== Segment start ==
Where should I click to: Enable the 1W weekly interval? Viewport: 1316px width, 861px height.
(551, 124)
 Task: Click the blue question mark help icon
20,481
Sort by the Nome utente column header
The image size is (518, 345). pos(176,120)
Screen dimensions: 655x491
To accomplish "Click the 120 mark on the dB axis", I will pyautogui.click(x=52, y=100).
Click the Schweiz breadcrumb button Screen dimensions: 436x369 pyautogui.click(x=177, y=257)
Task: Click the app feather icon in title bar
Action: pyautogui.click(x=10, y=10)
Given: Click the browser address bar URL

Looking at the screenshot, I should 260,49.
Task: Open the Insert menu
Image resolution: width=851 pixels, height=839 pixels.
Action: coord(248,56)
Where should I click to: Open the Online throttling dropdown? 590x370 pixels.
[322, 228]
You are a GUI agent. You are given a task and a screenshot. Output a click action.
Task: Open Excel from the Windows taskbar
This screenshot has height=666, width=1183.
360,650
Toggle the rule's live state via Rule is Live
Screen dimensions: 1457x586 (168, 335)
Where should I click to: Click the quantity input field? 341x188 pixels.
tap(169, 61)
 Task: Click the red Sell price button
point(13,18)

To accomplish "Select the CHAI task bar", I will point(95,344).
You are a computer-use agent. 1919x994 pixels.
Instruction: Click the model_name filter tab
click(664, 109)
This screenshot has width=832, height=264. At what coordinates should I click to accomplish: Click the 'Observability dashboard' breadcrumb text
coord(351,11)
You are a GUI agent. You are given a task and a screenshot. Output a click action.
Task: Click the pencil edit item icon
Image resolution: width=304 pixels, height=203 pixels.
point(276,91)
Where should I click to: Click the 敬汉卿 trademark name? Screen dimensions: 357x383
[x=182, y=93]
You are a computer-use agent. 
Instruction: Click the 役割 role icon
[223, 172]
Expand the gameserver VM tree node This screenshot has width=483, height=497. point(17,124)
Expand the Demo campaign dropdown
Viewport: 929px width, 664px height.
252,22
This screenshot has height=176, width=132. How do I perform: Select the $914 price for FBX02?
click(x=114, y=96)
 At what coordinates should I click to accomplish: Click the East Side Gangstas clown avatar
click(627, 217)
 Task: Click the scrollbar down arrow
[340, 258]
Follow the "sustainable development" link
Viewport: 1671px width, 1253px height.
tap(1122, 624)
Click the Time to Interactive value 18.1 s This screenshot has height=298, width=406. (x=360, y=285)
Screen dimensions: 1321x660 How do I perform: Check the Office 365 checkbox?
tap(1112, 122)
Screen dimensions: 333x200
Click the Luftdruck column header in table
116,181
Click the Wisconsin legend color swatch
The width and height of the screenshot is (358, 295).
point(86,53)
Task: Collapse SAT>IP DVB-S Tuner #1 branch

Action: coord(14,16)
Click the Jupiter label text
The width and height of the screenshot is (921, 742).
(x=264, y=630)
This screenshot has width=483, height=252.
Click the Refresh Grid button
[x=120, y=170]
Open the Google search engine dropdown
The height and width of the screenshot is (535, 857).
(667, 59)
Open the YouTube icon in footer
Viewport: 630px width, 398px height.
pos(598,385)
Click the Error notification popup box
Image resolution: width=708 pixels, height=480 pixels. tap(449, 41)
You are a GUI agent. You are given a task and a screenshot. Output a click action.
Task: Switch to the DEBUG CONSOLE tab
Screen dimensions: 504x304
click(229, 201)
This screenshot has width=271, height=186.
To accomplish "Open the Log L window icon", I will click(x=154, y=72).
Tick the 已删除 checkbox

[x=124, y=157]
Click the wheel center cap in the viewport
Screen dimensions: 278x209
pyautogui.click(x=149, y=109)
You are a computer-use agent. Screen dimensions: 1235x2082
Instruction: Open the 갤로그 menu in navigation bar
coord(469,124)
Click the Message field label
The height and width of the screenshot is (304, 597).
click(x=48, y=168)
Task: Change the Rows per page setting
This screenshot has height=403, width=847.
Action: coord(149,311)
== Segment end ==
**Instructions to follow**
Show every line above in which the word "will" is found.

**Answer**
To accomplish "Click the 120 mark on the dB axis", I will pyautogui.click(x=52, y=100).
To accomplish "Select the CHAI task bar", I will point(95,344).
To accomplish "Open the Log L window icon", I will click(x=154, y=72).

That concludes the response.